═════ Available data ═════
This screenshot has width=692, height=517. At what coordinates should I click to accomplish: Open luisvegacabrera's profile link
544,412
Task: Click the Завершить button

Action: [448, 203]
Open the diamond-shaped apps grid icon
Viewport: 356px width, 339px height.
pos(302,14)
═════
- [Task to carry out]: Pull every line of the data above and reproduce each one verbatim, in its original order.

- [Solution]:
This screenshot has width=692, height=517. At what coordinates should I click to accomplish: Open luisvegacabrera's profile link
544,412
Task: Click the Завершить button

Action: [448, 203]
Open the diamond-shaped apps grid icon
Viewport: 356px width, 339px height.
pos(302,14)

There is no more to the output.